Une nouvelle artiste en résidence au musée !

Eugénie Alméras est née en 1988. Elle a étudié aux Beaux-Arts de Paris de 2009 à 2014 dans l’atelier de François Boisrond et suivi les cours théoriques de François-René Martin et de Didier Semin. Elle a également suivi les cours de dessin d’après modèle vivant de James Blœdé. Elle est diplômée des Beaux-Arts de Paris en 2014 après une année passée à l’université des Beaux-Arts de Hambourg. Sa première exposition personnelle s’intitule Les Groupes. Son travail, essentiellement figuratif, utilise le thème du portrait comme point de départ. Avec sa série de groupes réalisée à l’huile et de grands formats, elle crée l’illusion d’unité sur chaque toile, cependant que le spectateur saisit le caractère unique de chaque portrait. Le paradoxe du groupe l’intéresse particulièrement car il englobe à la fois singularité et pluralité.

Parallèlement, elle travaille sur une série de paysages intitulée Les Refuges, grands ou petits formats peints à l’acrylique, qui accompagnent ses portraits en représentant un univers fantomatique influencé par la peinture classique.

Au fil de ses peintures, l’individualité du portrait s’éloigne du groupe.
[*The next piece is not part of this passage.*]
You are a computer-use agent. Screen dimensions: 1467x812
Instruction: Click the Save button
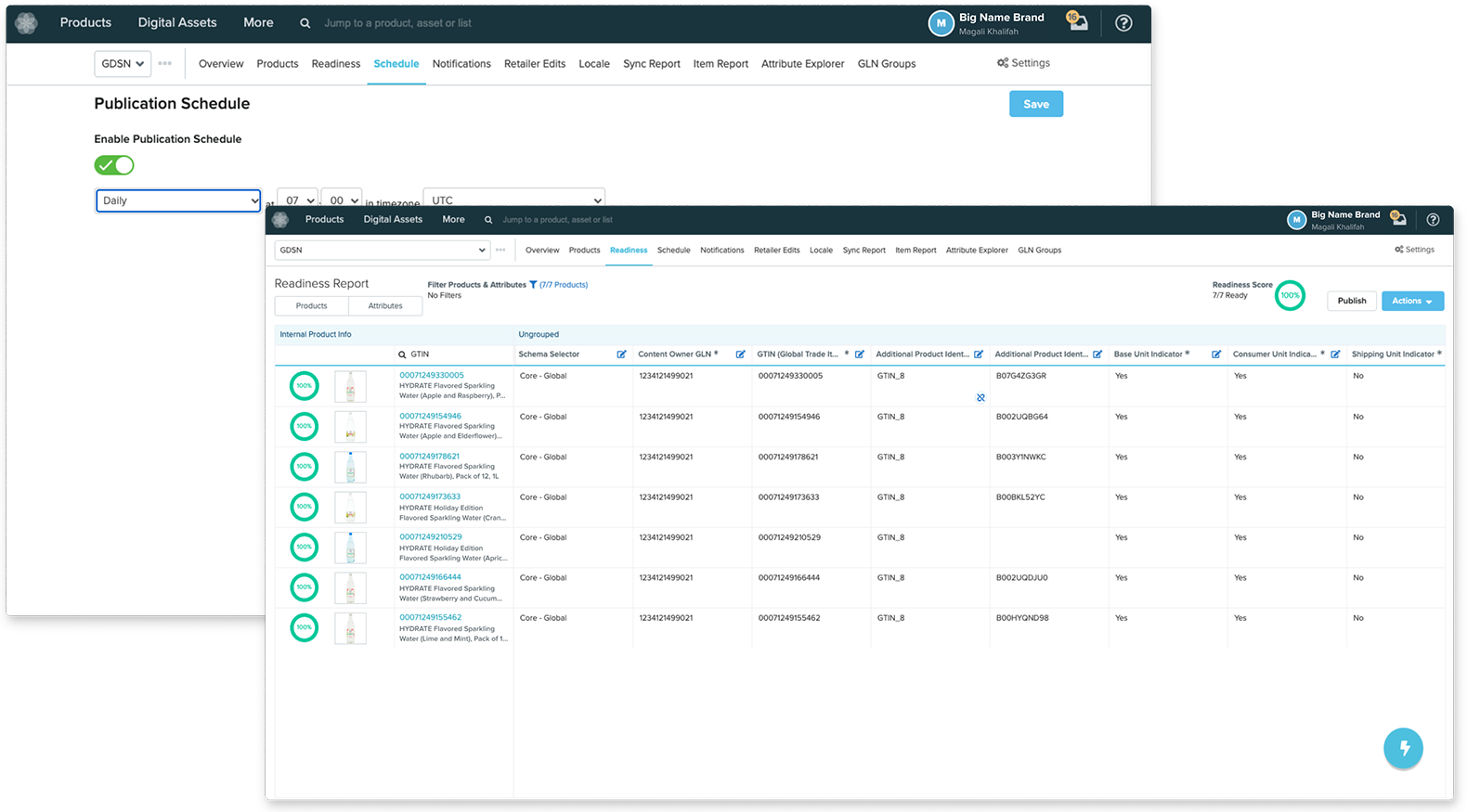click(x=1035, y=104)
Eugénie Alméras travaille désormais à partir d’images récoltées dans ses recherches : photographies, magazines, mais aussi archives personnelles, clichés anonymes, reproductions de peintures religieuses. Sa palette reste toujours la même avec des tons bruns, rouges et bleus, inspirés de la tradition expressionniste, le rouge étant sa couleur de prédilection.

L’Art Moderne a remis en cause la peinture mais pourquoi peint-on encore ? cette préoccupation est encore actuelle... Même si la peinture subit les aléas des révolutions esthétiques, ce besoin comme chez l’enfant de représenter notre perception des choses, au sens primitif du terme,  reste toujours inassouvi.

Pour ses nouvelles toiles, munie de carnets d’esquisses, de croquis, de divers recherches iconographiques, Eugénie Alméras remettra dans un contexte contemporain la nudité masculine. en référence à l’exposition "Masculin/Masculin : l’homme nu dans l’art de 1800 à nos jours" qui a eu lieu au musée d’Orsay en 2013. Le nu évoque généralement le nu féminin. Quel équivalent masculin pour le terme de « muse »? Elle revisitera ce sujet le plus ancien de l’histoire de l’art à travers sa vision de la nudité et celle de son temps, face à la volupté et au mystère des femmes nues rousses de Jean-Jacques Henner.